Supplementary Appendix 1. AML Study Group Ulm Multicenter Treatment Trials HD98A (Panel A) and HD98B (Panel B).

In Panel A, patients received two courses of induction therapy of idarubicin, cytarabine, and etoposide (ICE), one consolidation cycle of high-dose cytarabine and mitoxantrone (HAM), and a risk-adapted late consolidation cycle based on cytogenetic findings. The asterisk indicates that the second cycle of ICE was given with all-trans-retinoic acid (A or ATRA) and idarubicin (IDA) in patients with acute promyelocytic leukemia with t(15;17). The dagger indicates that bone marrow (BM) was collected, if leukapheresis (LP) was not possible. Double daggers indicate that this abnormality was independent of additional chromosomal aberrations. In Panel B, two cycles of ICE and one cycle of HAM (either with or without high-dose cytarabine and etoposide) were followed by a randomized post-remission therapy: either intravenous (IV) consolidation or oral maintenance therapy with idarubicin and etoposide (IE). Paragraph marks indicate all-trans-retinoic acid with idarubicin (AIDA) intravenously, plus all-trans-retinoic acid plus high-dose cytarabine and mitoxantrone (A-HAM) intravenously, plus AIDA orally in acute promyelocytic leukemia (APL) with t(15;17). A-HAE denotes all-trans-retinoic acid plus high-dose cytarabine and etoposide, G-CSF granulocyte colony-stimulating factor, HSCT hematopoietic stem-cell transplantation, CR complete response, PR partial response, RD refractory disease, R randomization, IC intensive chemotherapy, AUTO autologous HSCT, and ALLO allogeneic HSCT.

Supplementary Appendix 3. Effect of the Use of Various Preclustering Data-Filtering Criteria.

In Panel A, to determine the robustness of our AML sample classes, we performed two-way hierarchical cluster analysis using 12 different sets of genes, obtained by varying preclustering data-filtering criteria as shown. The number of genes remaining in each set after data filtering is also indicated. Panels B and C show examples of two hierarchical cluster-derived dendrograms produced with the use of the lowest-stringency filtering criteria (18,291 genes) in Panel B and the highest-stringency filtering criteria (1435 genes) in Panel C. For the 2 sample dendrograms shown, as well as for the 10 other sample dendrograms generated from the filtering criteria shown in Panel A, the majority of AML samples with a normal karyotype segregated into two main groups (I and II), with membership largely preserved within each group. Sample labels are color-coded to indicate cytogenetic groups. Dendrogram branches are color-coded to indicate subgroups I and II with a predominantly normal karyotype.

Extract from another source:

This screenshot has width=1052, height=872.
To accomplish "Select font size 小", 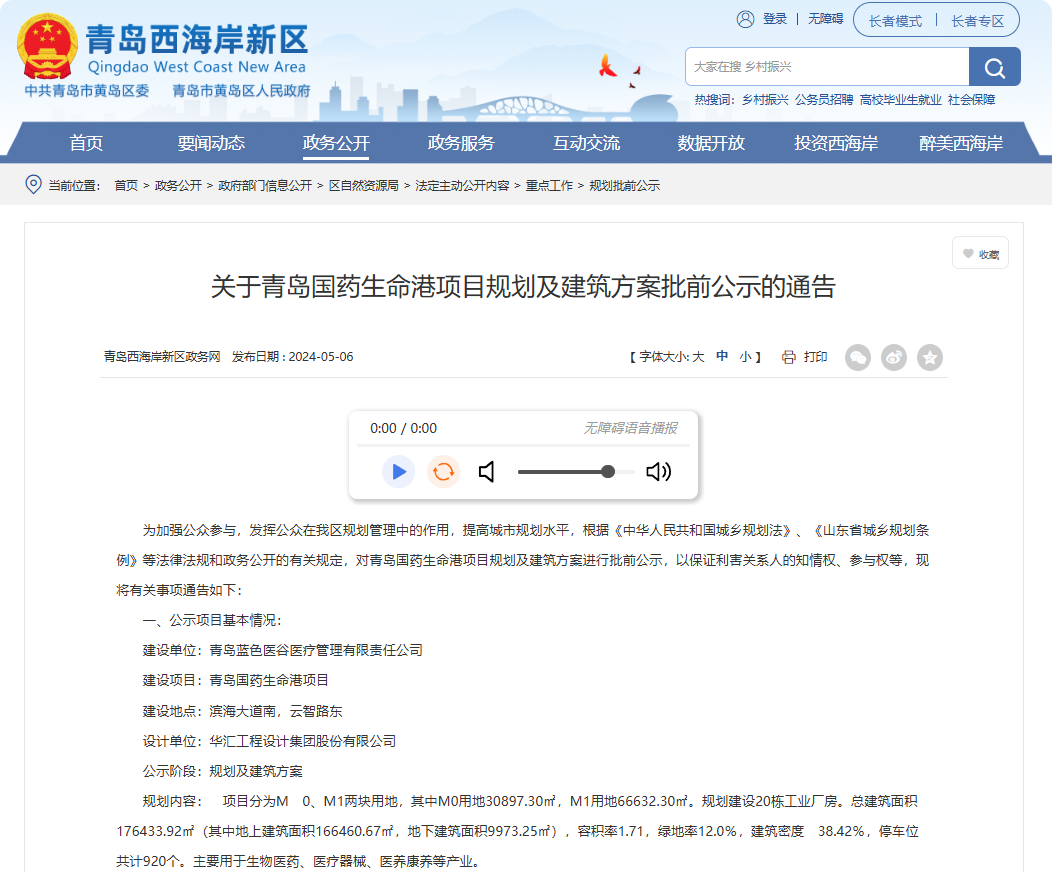I will tap(745, 357).
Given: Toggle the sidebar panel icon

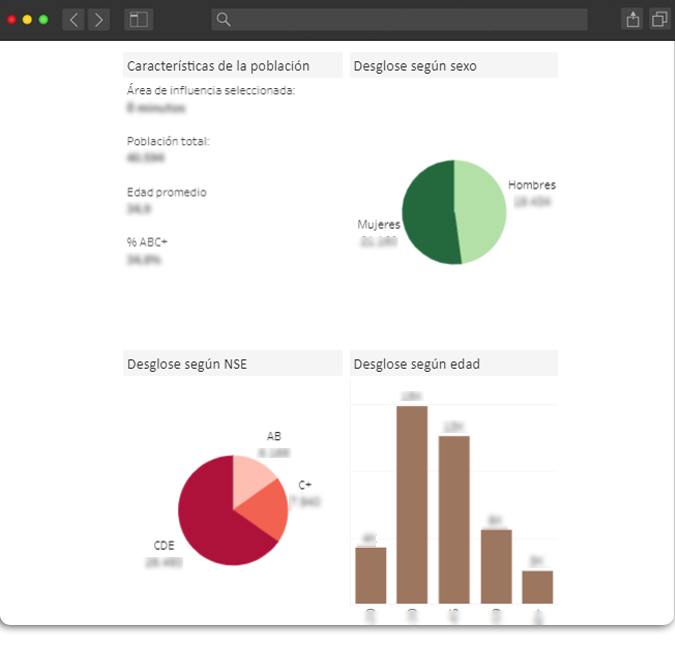Looking at the screenshot, I should pos(138,19).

Supplementary Appendix 4. Supervised Analysis with the Use of the Multiclass Significance Analysis of Microarrays (SAM) Method.

Panel A shows the two-way hierarchical cluster of 116 AML samples (columns) and the 728 genes (rows) identified by multiclass SAM analysis to be significantly distinctly expressed among nine different cytogenetic groups. Mean-centered gene-expression ratios are depicted by a log-transformed (on a base 2 scale) pseudocolor scale (indicated). Panel B shows an enlarged sample dendrogram. Samples are color-coded according to cytogenetic groups as indicated. Panels C, D, E, F, G, H, I, and J show selected gene-expression “features” extracted from the cluster (locations indicated by vertical colored bars). Named genes (but not expressed-sequence tags) are indicated.

Supplementary Appendix 5. Schematic Depiction of the Hypothetical Relationship between Prognostically Relevant Tumor Subclasses and Survival.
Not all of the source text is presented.